What the task asks: Each record below is to be reproduced without any change.

Material to process:

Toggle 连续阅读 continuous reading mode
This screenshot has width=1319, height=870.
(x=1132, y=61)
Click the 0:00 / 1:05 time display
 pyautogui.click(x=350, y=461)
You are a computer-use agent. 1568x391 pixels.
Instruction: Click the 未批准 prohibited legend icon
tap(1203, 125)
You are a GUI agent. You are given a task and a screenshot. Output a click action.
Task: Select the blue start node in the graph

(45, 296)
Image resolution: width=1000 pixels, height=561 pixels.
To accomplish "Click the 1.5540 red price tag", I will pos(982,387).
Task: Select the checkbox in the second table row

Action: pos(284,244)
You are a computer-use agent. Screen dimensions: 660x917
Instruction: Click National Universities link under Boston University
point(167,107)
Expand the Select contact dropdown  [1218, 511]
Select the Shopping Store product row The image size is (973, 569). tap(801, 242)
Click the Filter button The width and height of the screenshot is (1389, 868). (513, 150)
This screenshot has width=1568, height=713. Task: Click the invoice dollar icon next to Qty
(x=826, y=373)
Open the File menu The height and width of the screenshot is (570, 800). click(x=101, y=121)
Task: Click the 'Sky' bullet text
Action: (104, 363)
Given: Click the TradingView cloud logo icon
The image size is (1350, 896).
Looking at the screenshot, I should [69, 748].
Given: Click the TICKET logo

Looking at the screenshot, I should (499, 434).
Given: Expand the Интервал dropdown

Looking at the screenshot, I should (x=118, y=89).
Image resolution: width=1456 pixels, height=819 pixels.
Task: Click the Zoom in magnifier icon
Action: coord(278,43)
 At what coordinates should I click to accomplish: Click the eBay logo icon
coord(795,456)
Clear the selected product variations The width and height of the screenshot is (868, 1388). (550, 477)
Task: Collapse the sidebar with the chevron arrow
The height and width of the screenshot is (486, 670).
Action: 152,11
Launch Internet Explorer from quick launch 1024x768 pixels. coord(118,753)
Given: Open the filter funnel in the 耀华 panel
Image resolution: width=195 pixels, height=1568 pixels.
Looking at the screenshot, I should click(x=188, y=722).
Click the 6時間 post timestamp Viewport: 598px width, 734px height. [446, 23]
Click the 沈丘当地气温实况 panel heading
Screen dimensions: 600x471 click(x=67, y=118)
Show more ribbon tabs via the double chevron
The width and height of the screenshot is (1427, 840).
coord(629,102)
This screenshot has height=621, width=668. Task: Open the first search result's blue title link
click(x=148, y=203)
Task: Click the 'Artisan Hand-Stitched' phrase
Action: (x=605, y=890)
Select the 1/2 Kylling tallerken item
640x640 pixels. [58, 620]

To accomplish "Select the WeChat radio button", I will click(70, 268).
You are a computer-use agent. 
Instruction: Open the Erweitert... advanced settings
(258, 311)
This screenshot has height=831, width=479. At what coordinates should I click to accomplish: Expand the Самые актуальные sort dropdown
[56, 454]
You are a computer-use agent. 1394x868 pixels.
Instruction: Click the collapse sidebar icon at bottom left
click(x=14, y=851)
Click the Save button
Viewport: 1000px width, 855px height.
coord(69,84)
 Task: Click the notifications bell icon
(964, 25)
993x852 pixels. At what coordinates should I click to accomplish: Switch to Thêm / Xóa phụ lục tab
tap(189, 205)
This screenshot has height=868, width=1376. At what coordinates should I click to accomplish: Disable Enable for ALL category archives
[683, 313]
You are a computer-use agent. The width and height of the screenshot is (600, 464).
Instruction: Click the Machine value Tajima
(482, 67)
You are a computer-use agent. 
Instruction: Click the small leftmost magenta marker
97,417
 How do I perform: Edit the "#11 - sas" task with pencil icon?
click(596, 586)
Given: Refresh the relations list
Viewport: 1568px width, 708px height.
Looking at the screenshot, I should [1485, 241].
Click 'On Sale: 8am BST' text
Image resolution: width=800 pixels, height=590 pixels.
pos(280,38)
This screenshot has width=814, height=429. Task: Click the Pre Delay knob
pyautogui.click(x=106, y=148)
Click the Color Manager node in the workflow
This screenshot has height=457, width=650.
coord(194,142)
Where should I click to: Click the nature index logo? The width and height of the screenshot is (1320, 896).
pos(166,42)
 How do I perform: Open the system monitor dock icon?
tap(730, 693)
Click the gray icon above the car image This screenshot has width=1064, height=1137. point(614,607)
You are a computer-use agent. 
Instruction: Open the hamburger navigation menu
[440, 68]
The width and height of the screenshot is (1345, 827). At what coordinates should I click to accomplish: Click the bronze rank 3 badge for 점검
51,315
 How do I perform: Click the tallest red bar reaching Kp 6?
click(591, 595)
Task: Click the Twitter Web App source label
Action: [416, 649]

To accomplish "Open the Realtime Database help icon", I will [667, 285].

Written solution:
Toggle 连续阅读 continuous reading mode
This screenshot has width=1319, height=870.
(x=1132, y=61)
Click the 0:00 / 1:05 time display
 pyautogui.click(x=350, y=461)
You are a computer-use agent. 1568x391 pixels.
Instruction: Click the 未批准 prohibited legend icon
tap(1203, 125)
You are a GUI agent. You are given a task and a screenshot. Output a click action.
Task: Select the blue start node in the graph

(45, 296)
Image resolution: width=1000 pixels, height=561 pixels.
To accomplish "Click the 1.5540 red price tag", I will pos(982,387).
Task: Select the checkbox in the second table row

Action: pos(284,244)
You are a computer-use agent. Screen dimensions: 660x917
Instruction: Click National Universities link under Boston University
point(167,107)
Expand the Select contact dropdown  [1218, 511]
Select the Shopping Store product row The image size is (973, 569). tap(801, 242)
Click the Filter button The width and height of the screenshot is (1389, 868). (513, 150)
This screenshot has width=1568, height=713. Task: Click the invoice dollar icon next to Qty
(x=826, y=373)
Open the File menu The height and width of the screenshot is (570, 800). click(x=101, y=121)
Task: Click the 'Sky' bullet text
Action: (104, 363)
Given: Click the TradingView cloud logo icon
The image size is (1350, 896).
Looking at the screenshot, I should [69, 748].
Given: Click the TICKET logo

Looking at the screenshot, I should (499, 434).
Given: Expand the Интервал dropdown

Looking at the screenshot, I should (x=118, y=89).
Image resolution: width=1456 pixels, height=819 pixels.
Task: Click the Zoom in magnifier icon
Action: coord(278,43)
 At what coordinates should I click to accomplish: Click the eBay logo icon
coord(795,456)
Clear the selected product variations The width and height of the screenshot is (868, 1388). (550, 477)
Task: Collapse the sidebar with the chevron arrow
The height and width of the screenshot is (486, 670).
Action: 152,11
Launch Internet Explorer from quick launch 1024x768 pixels. coord(118,753)
Given: Open the filter funnel in the 耀华 panel
Image resolution: width=195 pixels, height=1568 pixels.
Looking at the screenshot, I should click(x=188, y=722).
Click the 6時間 post timestamp Viewport: 598px width, 734px height. [446, 23]
Click the 沈丘当地气温实况 panel heading
Screen dimensions: 600x471 click(x=67, y=118)
Show more ribbon tabs via the double chevron
The width and height of the screenshot is (1427, 840).
coord(629,102)
This screenshot has height=621, width=668. Task: Open the first search result's blue title link
click(x=148, y=203)
Task: Click the 'Artisan Hand-Stitched' phrase
Action: (x=605, y=890)
Select the 1/2 Kylling tallerken item
640x640 pixels. [58, 620]

To accomplish "Select the WeChat radio button", I will click(70, 268).
You are a computer-use agent. 
Instruction: Open the Erweitert... advanced settings
(258, 311)
This screenshot has height=831, width=479. At what coordinates should I click to accomplish: Expand the Самые актуальные sort dropdown
[56, 454]
You are a computer-use agent. 1394x868 pixels.
Instruction: Click the collapse sidebar icon at bottom left
click(x=14, y=851)
Click the Save button
Viewport: 1000px width, 855px height.
coord(69,84)
 Task: Click the notifications bell icon
(964, 25)
993x852 pixels. At what coordinates should I click to accomplish: Switch to Thêm / Xóa phụ lục tab
tap(189, 205)
This screenshot has height=868, width=1376. At what coordinates should I click to accomplish: Disable Enable for ALL category archives
[683, 313]
You are a computer-use agent. The width and height of the screenshot is (600, 464).
Instruction: Click the Machine value Tajima
(482, 67)
You are a computer-use agent. 
Instruction: Click the small leftmost magenta marker
97,417
 How do I perform: Edit the "#11 - sas" task with pencil icon?
click(596, 586)
Given: Refresh the relations list
Viewport: 1568px width, 708px height.
Looking at the screenshot, I should [1485, 241].
Click 'On Sale: 8am BST' text
Image resolution: width=800 pixels, height=590 pixels.
pos(280,38)
This screenshot has width=814, height=429. Task: Click the Pre Delay knob
pyautogui.click(x=106, y=148)
Click the Color Manager node in the workflow
This screenshot has height=457, width=650.
coord(194,142)
Where should I click to: Click the nature index logo? The width and height of the screenshot is (1320, 896).
pos(166,42)
 How do I perform: Open the system monitor dock icon?
tap(730, 693)
Click the gray icon above the car image This screenshot has width=1064, height=1137. point(614,607)
You are a computer-use agent. 
Instruction: Open the hamburger navigation menu
[440, 68]
The width and height of the screenshot is (1345, 827). At what coordinates should I click to accomplish: Click the bronze rank 3 badge for 점검
51,315
 How do I perform: Click the tallest red bar reaching Kp 6?
click(591, 595)
Task: Click the Twitter Web App source label
Action: [416, 649]

To accomplish "Open the Realtime Database help icon", I will [667, 285].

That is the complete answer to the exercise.